Reading passage:

Greg Roman's wisecracking rise from high school coach to Ravens' offensive guru

McAfee likes the Ravens to represent the AFC in the Super Bowl (1:17)

Pat McAfee predicts the Ravens to represent the AFC in the Super Bowl, while Rex Ryan sees a Ravens-49ers rematch. (1:17)

OWINGS MILLS, Md. -- The Baltimore Ravens installed a play during training camp for a swing pass to a running back, and Joe Callahan felt like it was a flashback.

The receivers on the right side of the formation all ran crossing routes over the middle, which left the back wide open for a touchdown. Callahan, the Ravens’ third-string quarterback at the time, who played under offensive coordinator Greg Roman in high school, couldn’t wait to talk about what he saw after practice.

"Do you remember when we did this for Holy Spirit?” Callahan asked Roman.

"Yeah, we got two touchdowns against Immaculata,” Roman replied.

Roman would call that same play for one of the most prolific offenses ever in the NFL. And, just like that New Jersey high school playoff game, Baltimore running back Mark Ingram was left uncovered and scored on a 25-yard catch in this season's 41-7 win over the Houston Texans.

The roots of the NFL's highest-scoring offense, as well as part of Roman’s unorthodox approach, can be traced back to a small Catholic school outside Atlantic City, New Jersey. The architect of an offense that has quarterback Lamar Jackson performing at an MVP level first called plays against the likes of Lower Cape May and Mainland Regional.

Following the 2007 season, Roman was part of Brian Billick’s staff that was let go after the Ravens’ 5-11 campaign. Roman, an offensive line assistant at that point, had spent all 13 years of his coaching at the NFL level but didn’t like any of the opportunities open at the time. He wanted to be a playcaller, and Ravens owner Steve Bisciotti suggested to him that he look at coaching outside the NFL.

Supplied information:
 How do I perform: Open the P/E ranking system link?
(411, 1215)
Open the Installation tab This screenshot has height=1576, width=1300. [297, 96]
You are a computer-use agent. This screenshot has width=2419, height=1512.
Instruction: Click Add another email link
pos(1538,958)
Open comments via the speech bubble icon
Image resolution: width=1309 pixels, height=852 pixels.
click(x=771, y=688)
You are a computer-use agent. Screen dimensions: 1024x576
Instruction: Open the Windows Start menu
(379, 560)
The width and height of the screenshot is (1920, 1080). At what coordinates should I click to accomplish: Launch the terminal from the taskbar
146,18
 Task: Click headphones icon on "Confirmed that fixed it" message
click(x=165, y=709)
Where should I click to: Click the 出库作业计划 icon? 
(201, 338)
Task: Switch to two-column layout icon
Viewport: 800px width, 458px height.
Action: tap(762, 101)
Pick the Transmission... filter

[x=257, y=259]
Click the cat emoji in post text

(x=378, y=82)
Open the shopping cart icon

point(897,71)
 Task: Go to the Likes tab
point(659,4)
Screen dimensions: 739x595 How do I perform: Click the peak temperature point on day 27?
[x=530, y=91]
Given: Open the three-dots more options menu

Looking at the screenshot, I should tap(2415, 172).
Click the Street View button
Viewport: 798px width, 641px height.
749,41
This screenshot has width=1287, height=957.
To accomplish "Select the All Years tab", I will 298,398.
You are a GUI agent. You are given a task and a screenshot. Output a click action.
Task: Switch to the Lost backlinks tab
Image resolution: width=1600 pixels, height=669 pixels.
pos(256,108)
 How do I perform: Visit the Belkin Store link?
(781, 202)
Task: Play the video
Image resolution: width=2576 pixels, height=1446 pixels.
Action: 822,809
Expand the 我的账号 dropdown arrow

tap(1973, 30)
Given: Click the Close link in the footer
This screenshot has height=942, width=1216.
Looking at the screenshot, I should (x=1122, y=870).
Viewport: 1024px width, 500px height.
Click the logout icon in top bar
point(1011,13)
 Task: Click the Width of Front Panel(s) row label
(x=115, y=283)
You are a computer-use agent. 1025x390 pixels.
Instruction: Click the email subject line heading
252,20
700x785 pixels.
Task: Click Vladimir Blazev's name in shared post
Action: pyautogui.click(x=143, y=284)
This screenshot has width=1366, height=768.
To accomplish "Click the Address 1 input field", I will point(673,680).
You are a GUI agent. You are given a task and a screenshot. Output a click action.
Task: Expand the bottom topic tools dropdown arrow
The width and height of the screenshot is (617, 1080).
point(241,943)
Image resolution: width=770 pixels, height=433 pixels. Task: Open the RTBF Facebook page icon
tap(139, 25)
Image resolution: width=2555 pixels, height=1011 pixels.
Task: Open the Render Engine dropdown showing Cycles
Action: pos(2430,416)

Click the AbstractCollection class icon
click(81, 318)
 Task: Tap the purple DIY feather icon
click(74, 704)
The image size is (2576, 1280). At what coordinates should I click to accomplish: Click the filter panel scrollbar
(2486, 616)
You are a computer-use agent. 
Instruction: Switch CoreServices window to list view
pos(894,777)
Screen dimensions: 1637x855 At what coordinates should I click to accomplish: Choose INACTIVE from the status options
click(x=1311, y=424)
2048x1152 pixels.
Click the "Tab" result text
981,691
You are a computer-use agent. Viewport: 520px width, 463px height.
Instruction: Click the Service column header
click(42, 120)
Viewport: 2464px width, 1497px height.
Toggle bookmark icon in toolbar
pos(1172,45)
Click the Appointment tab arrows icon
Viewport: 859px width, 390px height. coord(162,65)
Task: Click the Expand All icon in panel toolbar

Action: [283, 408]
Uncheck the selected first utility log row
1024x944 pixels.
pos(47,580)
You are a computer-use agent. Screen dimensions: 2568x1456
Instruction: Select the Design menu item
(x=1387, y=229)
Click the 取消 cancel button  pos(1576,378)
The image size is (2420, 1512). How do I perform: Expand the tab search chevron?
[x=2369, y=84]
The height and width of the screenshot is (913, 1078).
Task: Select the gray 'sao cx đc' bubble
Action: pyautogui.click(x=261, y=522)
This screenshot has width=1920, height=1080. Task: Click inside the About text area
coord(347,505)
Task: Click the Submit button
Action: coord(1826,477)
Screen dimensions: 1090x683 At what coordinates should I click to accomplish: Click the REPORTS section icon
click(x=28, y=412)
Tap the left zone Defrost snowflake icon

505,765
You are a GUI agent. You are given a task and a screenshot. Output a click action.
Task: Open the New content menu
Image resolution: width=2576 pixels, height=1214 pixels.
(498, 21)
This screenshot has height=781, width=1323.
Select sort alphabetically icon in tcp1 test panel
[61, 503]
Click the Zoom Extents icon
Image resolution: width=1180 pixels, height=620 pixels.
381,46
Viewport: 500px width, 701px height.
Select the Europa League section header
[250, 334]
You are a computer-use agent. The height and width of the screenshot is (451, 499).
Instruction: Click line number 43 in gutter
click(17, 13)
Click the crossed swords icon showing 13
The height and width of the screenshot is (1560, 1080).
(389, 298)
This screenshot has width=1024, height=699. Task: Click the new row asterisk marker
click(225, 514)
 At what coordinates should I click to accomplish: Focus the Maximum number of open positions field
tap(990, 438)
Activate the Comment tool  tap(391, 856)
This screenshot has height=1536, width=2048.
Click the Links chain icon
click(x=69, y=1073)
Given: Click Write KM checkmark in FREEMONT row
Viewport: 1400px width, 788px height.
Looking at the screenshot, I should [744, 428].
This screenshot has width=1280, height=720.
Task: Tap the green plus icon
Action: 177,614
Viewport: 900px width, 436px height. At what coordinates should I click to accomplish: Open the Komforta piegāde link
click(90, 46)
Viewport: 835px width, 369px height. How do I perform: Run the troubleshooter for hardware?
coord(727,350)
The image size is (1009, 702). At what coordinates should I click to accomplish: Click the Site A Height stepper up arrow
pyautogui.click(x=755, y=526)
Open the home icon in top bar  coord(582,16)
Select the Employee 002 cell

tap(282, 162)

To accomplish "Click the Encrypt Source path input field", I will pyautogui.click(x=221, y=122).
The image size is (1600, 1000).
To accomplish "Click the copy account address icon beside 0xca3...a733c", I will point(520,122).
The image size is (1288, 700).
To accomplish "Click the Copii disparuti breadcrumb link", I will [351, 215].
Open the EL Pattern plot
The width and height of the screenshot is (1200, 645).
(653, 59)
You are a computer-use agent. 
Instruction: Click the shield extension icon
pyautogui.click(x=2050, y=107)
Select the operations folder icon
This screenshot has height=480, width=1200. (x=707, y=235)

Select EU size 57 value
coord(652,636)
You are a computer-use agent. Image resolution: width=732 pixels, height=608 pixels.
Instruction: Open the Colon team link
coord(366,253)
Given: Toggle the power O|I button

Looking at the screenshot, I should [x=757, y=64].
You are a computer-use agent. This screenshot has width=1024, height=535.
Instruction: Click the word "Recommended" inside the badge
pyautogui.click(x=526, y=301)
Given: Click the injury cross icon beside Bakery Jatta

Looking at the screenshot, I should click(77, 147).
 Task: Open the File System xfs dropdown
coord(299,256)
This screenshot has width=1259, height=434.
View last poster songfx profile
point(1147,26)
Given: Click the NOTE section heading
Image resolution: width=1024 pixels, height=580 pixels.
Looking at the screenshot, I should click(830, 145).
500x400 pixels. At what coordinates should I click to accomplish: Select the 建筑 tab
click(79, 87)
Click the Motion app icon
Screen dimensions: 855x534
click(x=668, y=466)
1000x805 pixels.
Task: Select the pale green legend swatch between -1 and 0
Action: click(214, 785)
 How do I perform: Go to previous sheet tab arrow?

What to do:
A - Answer these about the Greg Roman article:
(i) What was Joe Callahan's spot on the Ravens' depth chart at the time of that training camp?
(ii) How many yards was Mark Ingram's touchdown catch in the win over the Houston Texans?
(iii) What was the Ravens' record in the 2007 season?
B - Name every person mentioned in the Greg Roman article.
C - Keep writing the article on Greg Roman, starting after its last sentence.
The material has nothing to do with the article on Greg Roman.

Per-task outputs:
A -
(i) Third-string quarterback
(ii) 25 yards
(iii) 5-11

B - Greg Roman, Pat McAfee, Rex Ryan, Joe Callahan, Mark Ingram, Lamar Jackson, Brian Billick, Steve Bisciotti

C -
Roman ultimately chose to become the offensive coordinator at his high school alma mater, where a longtime friend had taken over the program. He went from coaching a future Hall of Fame lineman in Jonathan Ogden to picking up teenage players to make sure they got to practice.

Part of Roman’s innovation in the NFL came out of improvisation in high school. There was one game where one tight end was in detention and another was absent from school. Roman used offensive linemen to replace his missing tight ends, which might explain Roman’s current fascination with using as many big-bodied blockers as possible.

“It was definitely a risky and outside-the-box move,” Roman said of coaching high school. "But I had never called plays before. I felt like I had a good enough reputation that I’d get hired somewhere.”

Not many NFL coaches would take a high school job. But not many coaches have called triple-option plays in the NFL, either.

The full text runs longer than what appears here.